Editor's Note: In a comment the other day on "Persimmons in sestina," I gently cajoled my contributing editors for their lack of enthusiasm for the trestina form of verse. I told Neophyte that until his kind comment came along—"You all have crafted a fine poem, a minimalistic tour de force"—I was amazed at the extent to which my efforts had fallen with a thud on Moristotle's readers and on the other members of its editorial staff.
Well, wasn't I delighted, then, to receive from Contributing Editor motomynd the moral tale told in trestina below, with the cover note: "Your cajoling about your editorial staff's lack of effort on their trestinas finally goaded me into action."
I really appreciate motomynd's taking the time to commit his clever crime in rhyme*; it had not occurred to me to choose a set of end-words that rhyme.

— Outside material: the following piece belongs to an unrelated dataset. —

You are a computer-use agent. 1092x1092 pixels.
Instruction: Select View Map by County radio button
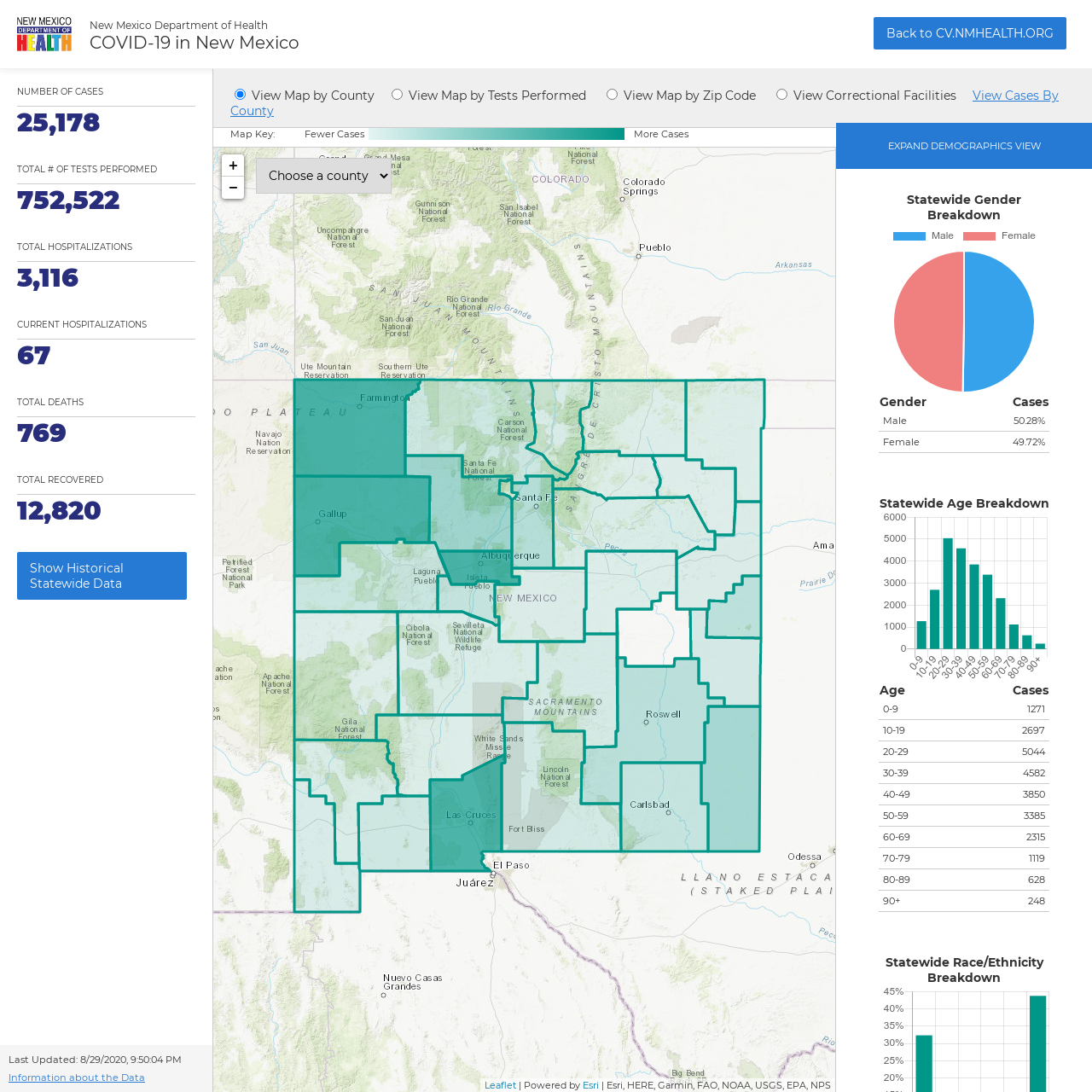(x=241, y=95)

This Saturday's voice belongs to Contributing Editor motomynd |
Though it isn’t technically a crime,
The questionable sin of the forced rhyme,
Will punish the abuser in due time.
Why would people think sentence ends must rhyme,
Forcing form to follow function takes time,
Neutering a mind is surely a crime.
Think what I could have done with this much time,
Instead I committed a heinous crime,
Good effort ill spent in search of a rhyme.
_______________
* A trestina is a brief form of sestina, of Morris Dean's devising, in which three (rather than six) end-words appear in a prescribed order in the poem's title and its three three-line stanzas, as exemplified above—in the three stanzas, if not in the title—for the words crime, time, and rhyme. (In the strict form, the words would have appeared in the title in the order, time, crime, rhyme.)